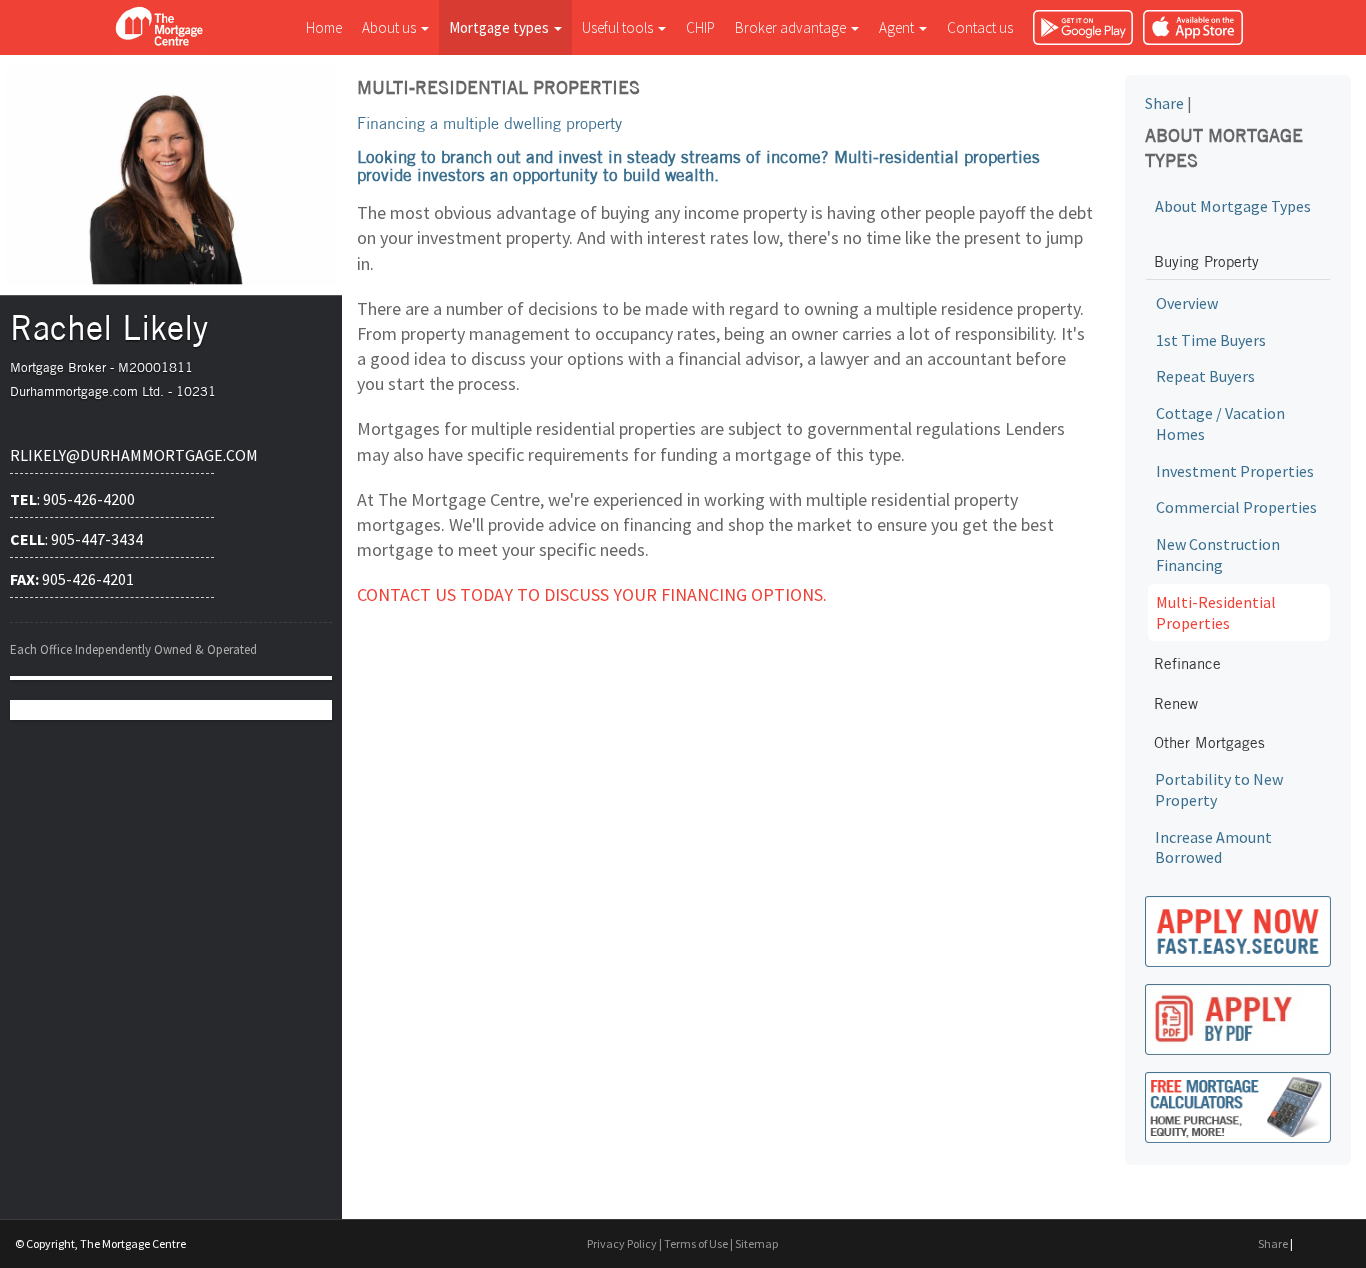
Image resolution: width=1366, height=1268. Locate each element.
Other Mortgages (1209, 742)
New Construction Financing (1218, 554)
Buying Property (1206, 261)
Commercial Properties (1236, 507)
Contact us (980, 27)
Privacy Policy (622, 1243)
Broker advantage (792, 27)
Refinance (1187, 663)
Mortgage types (500, 27)
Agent (898, 27)
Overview (1187, 303)
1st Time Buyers (1211, 340)
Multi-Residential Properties (1216, 612)
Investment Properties (1235, 471)
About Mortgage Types (1233, 206)
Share (1164, 103)
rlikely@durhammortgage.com (112, 455)
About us (390, 27)
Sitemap (756, 1243)
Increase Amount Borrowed (1213, 847)
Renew (1176, 703)
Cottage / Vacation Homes (1220, 423)
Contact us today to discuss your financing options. (592, 594)
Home (324, 27)
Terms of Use (696, 1243)
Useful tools (619, 27)
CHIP (700, 27)
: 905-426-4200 (72, 499)
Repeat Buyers (1205, 376)
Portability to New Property (1219, 789)
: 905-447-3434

⁂

**Required work**
Everything in the entries above should be written out again exactly, except the images.

**Answer box**
Image resolution: width=1366, height=1268. Locate each element.
Other Mortgages (1209, 742)
New Construction Financing (1218, 554)
Buying Property (1206, 261)
Commercial Properties (1236, 507)
Contact us (980, 27)
Privacy Policy (622, 1243)
Broker advantage (792, 27)
Refinance (1187, 663)
Mortgage types (500, 27)
Agent (898, 27)
Overview (1187, 303)
1st Time Buyers (1211, 340)
Multi-Residential Properties (1216, 612)
Investment Properties (1235, 471)
About Mortgage Types (1233, 206)
Share (1164, 103)
rlikely@durhammortgage.com (112, 455)
About us (390, 27)
Sitemap (756, 1243)
Increase Amount Borrowed (1213, 847)
Renew (1176, 703)
Cottage / Vacation Homes (1220, 423)
Contact us today to discuss your financing options. (592, 594)
Home (324, 27)
Terms of Use (696, 1243)
Useful tools (619, 27)
CHIP (700, 27)
: 905-426-4200 (72, 499)
Repeat Buyers (1205, 376)
Portability to New Property (1219, 789)
: 905-447-3434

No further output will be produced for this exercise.